▶ **Exercise materials**:
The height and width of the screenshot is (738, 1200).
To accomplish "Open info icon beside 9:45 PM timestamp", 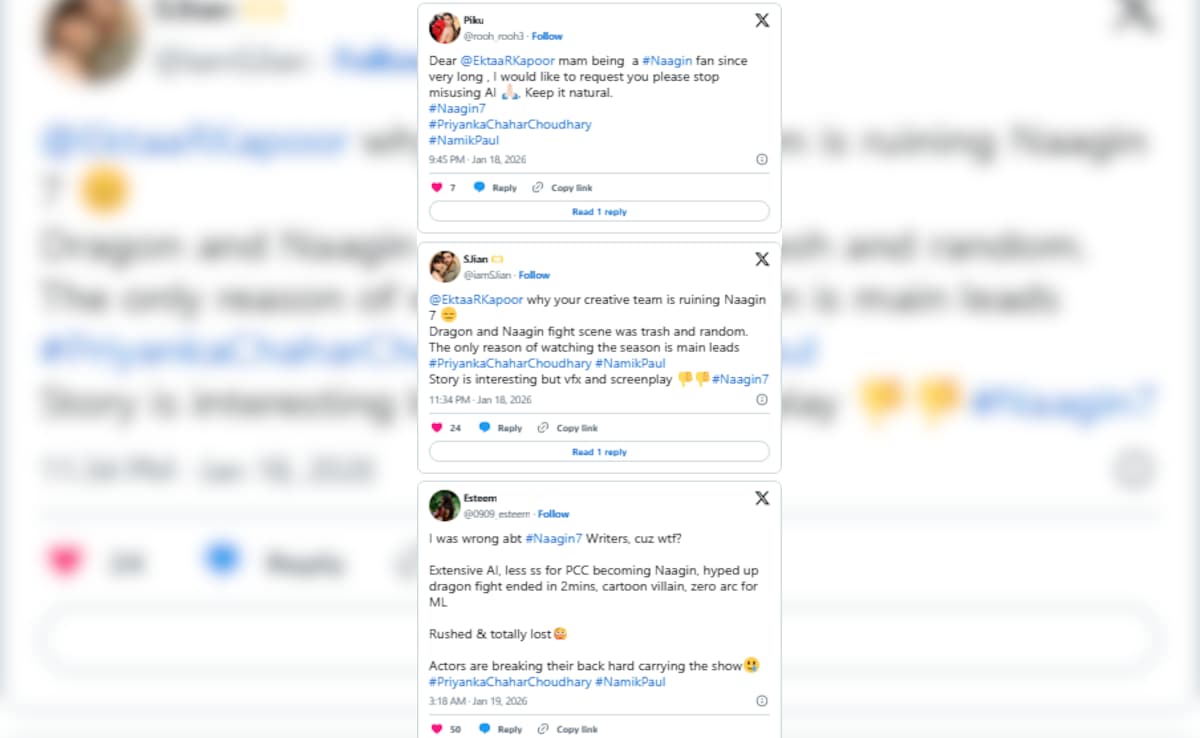I will point(762,159).
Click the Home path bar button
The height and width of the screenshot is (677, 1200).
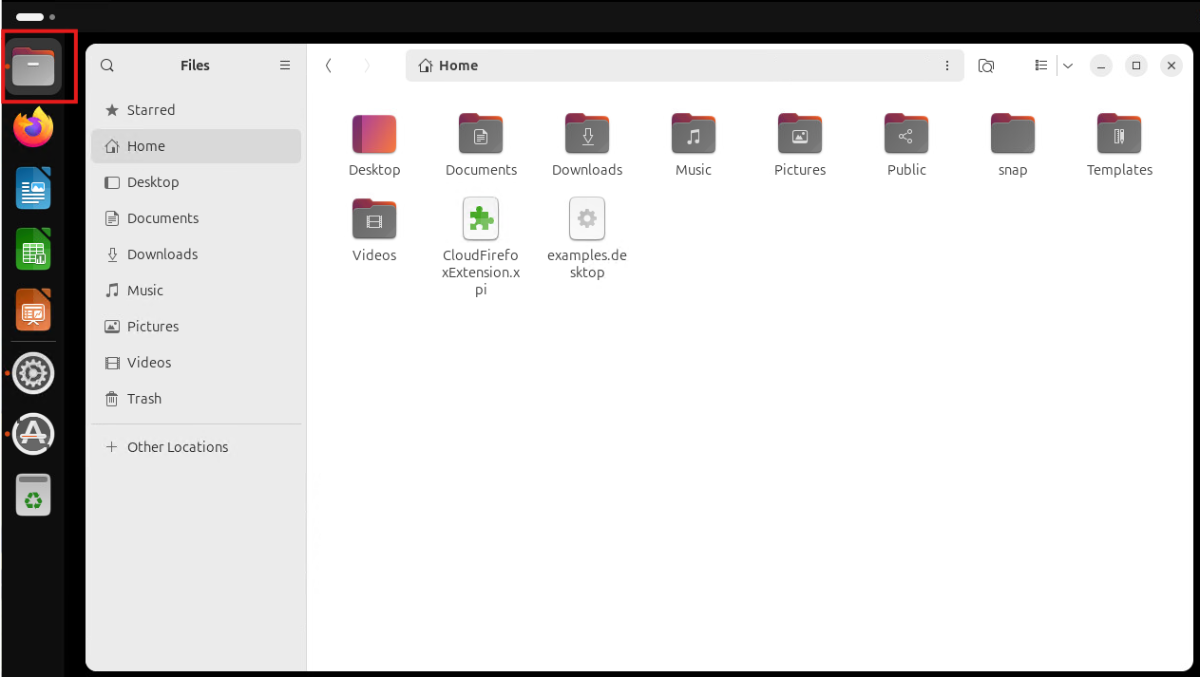(448, 65)
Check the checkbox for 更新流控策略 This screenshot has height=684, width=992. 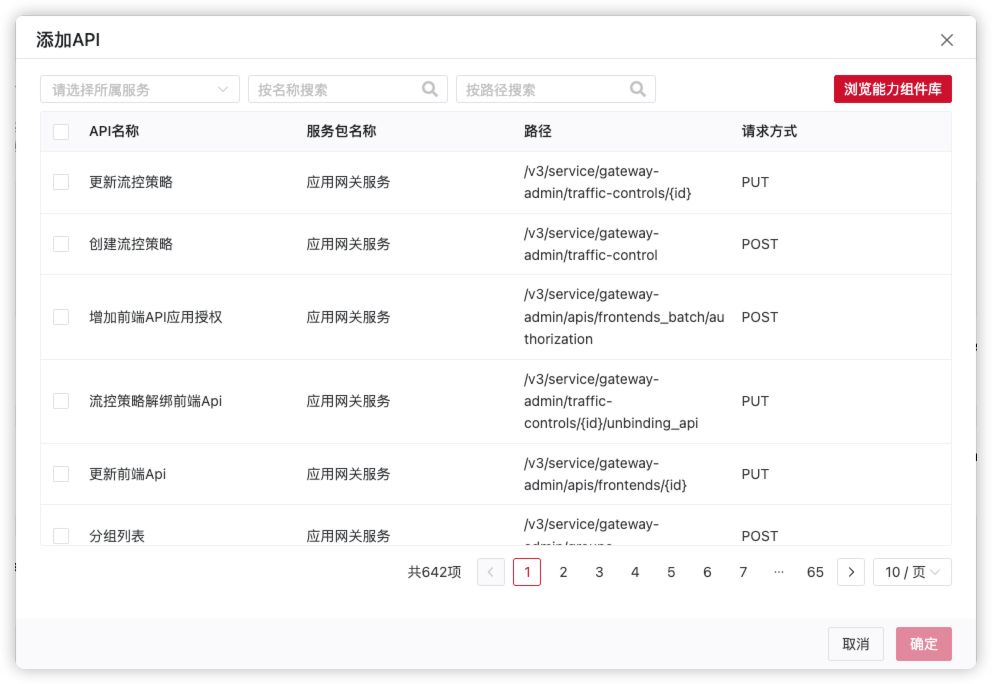click(x=60, y=182)
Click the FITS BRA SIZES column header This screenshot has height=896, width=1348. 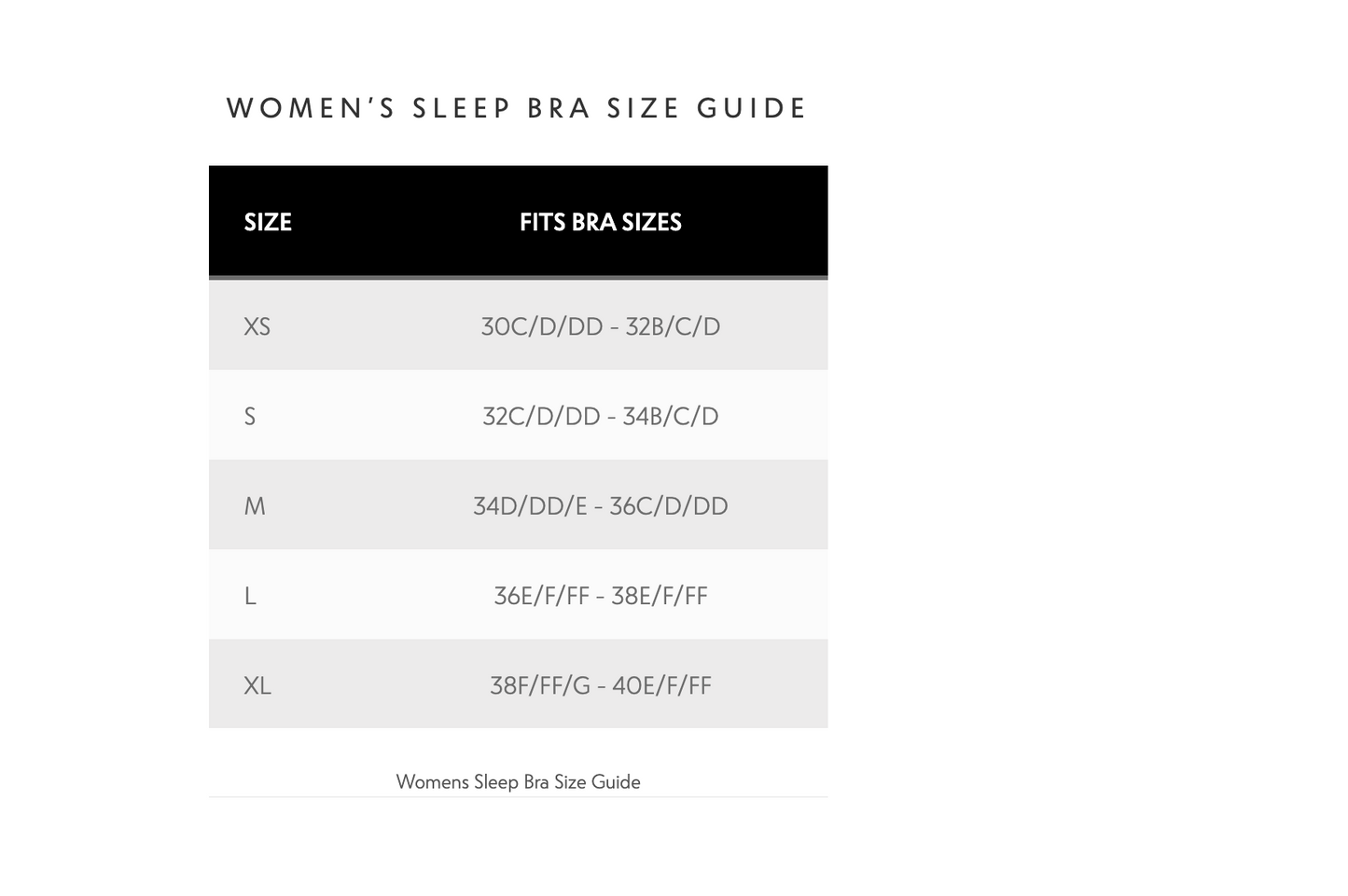[601, 222]
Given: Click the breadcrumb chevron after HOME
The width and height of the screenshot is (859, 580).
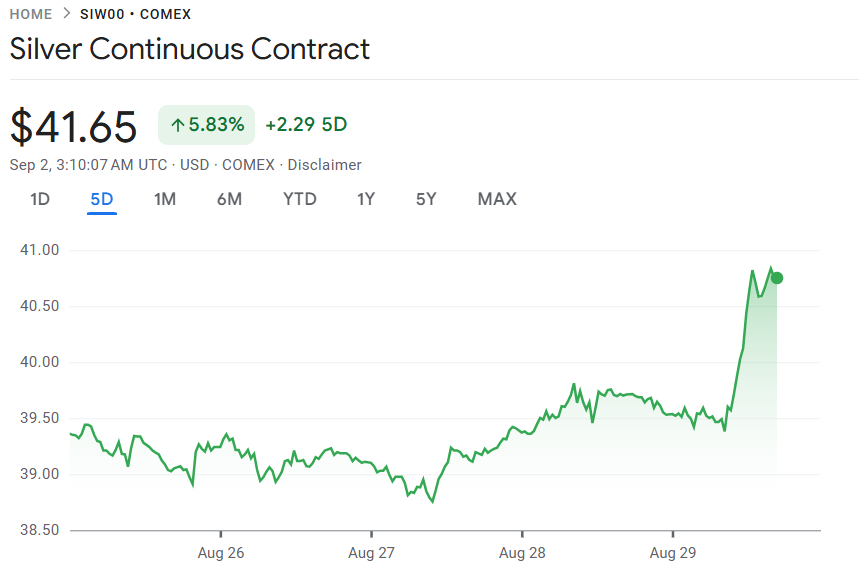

▶ **Exercise instructions**:
What is needed is an exact copy of the lines from the line with "Given: Click the" to the end of the data above, both included, without any pictures.

▶ **The completed task**:
Given: Click the breadcrumb chevron after HOME
The width and height of the screenshot is (859, 580).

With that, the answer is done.